Ações governamentais para a redução da gravidez na adolescência

Enviada em 27/08/2020

Estabelecendo em uma cultura nitidamente patriarcal, o sexo ainda é um assunto considerado “tabu” pela maior parte da população brasileira. Sobre essa perspectiva, a desinformação a respeito desse tema, principalmente, em áreas rurais e periféricas, acarreta o aumento cada vez maior de gravidez precoce. A série britânica “Sex Education” mostra a relevância da discussão sobre a sexualidade e gravidez, sobretudo na adolescência, a qual é falada, abertamente, nos âmbitos escolares e familiares. Esses desafios devem ser superados de imediato para que uma sociedade integrada seja alcançada. Haja vista que a Holanda, um país liberal da Europa, inclui a educação sexual como algo comum, necessário e compulsório, sendo, então uns dos países com baixo índice de gravidez na adolescência.

A gravidez precoce é um problema de saúde pública e gera impactos socioeconômicos, em virtude de muitas das grávidas abandonarem os estudos e apresentarem maior dificuldade para conseguir emprego.
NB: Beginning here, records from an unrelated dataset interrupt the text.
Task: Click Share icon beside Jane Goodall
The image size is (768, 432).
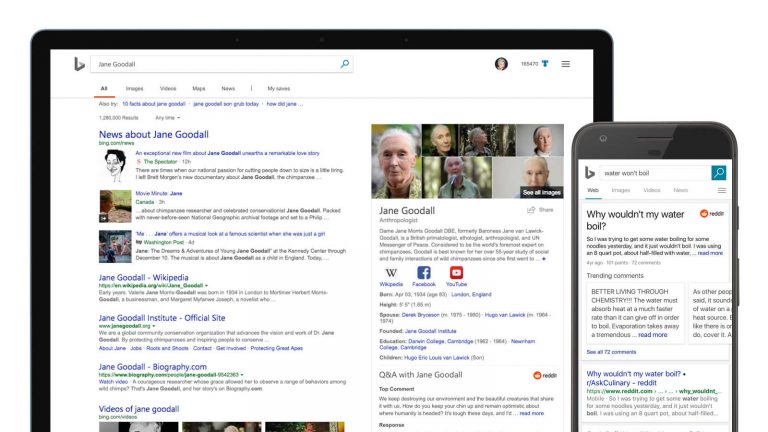Action: tap(532, 210)
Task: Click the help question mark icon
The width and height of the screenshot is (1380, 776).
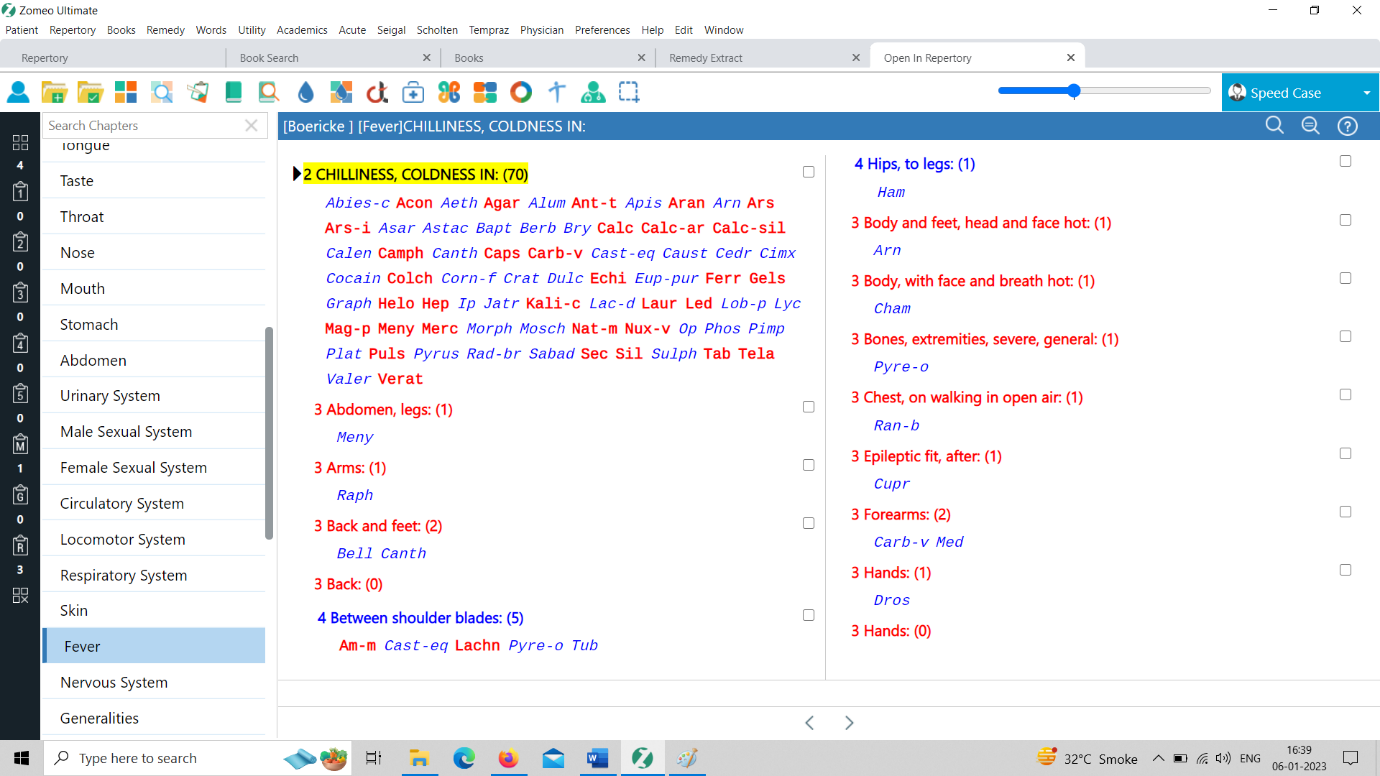Action: (x=1347, y=126)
Isto posto, esses incidentes têm ocasionado as antecedências de uma gravidez indesejada, pois o intuito de amenizar esses casos tem sido improdutivos. De maneira análoga, é possível perceber que os adolescentes, desviam-se da adolescência e se deparam mais cedo com o tema da sexualidade, pois buscam prematuramente o prazer e a vida sexual. Isso acaba tornando-se um problema à medida que não há interferência da família.
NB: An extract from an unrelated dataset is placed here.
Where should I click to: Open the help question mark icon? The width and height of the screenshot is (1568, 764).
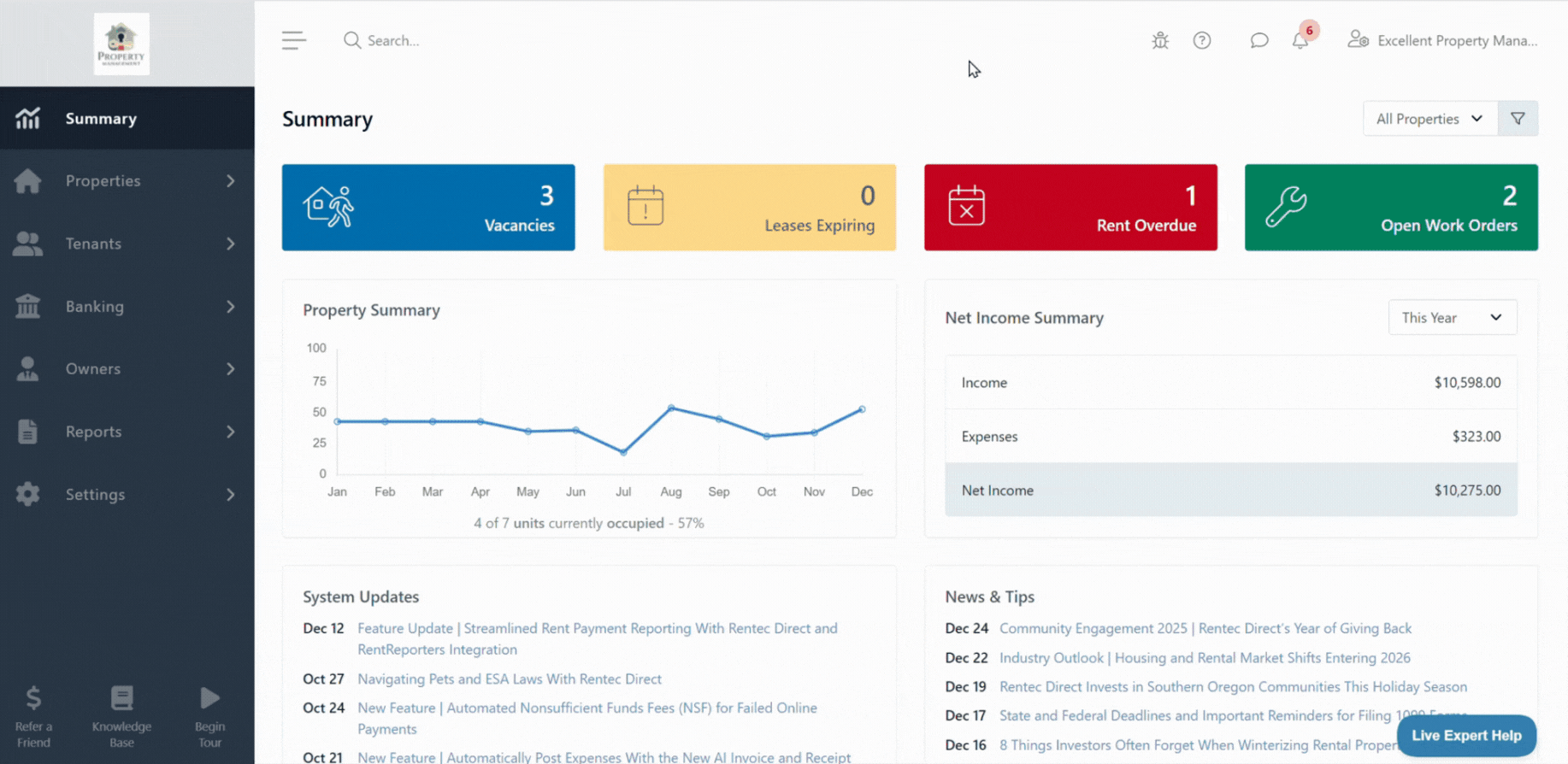pyautogui.click(x=1202, y=40)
Dado que a gravidez precoce prejudica o futuro profissional da mãe, ocasionando suas vidas comprometidas, visto que as mesmas deixam de estudar para trabalhar. Por conseguinte, os recém-nascidos crescem frágeis com possibilidade de morte prematura, porque a ausência do pré-natal contribui para que as garotas não recebam informações acerca da alimentação materna, havendo o favorecimento no nascimento de crianças deficientes como foi o caso do filme “Preciosa”.

É evidente, portanto, que ainda há entraves para garantir a solidificação de políticas que visem a construção de um mundo melhor. Destarte, o Governo Federal deve analisar a possibilidade de instituir a educação sexual nas escolas, como abordagem transversal. Adiante, os Ministérios da Educação (MEC) e da Saúde (MS) devem instituir nas escolas, palestras ministradas por profissionais que discutam o combate a gravidez na adolescência. Dessa forma os jovens brasileiros não precisarão viver a realidade de “Sex Education”.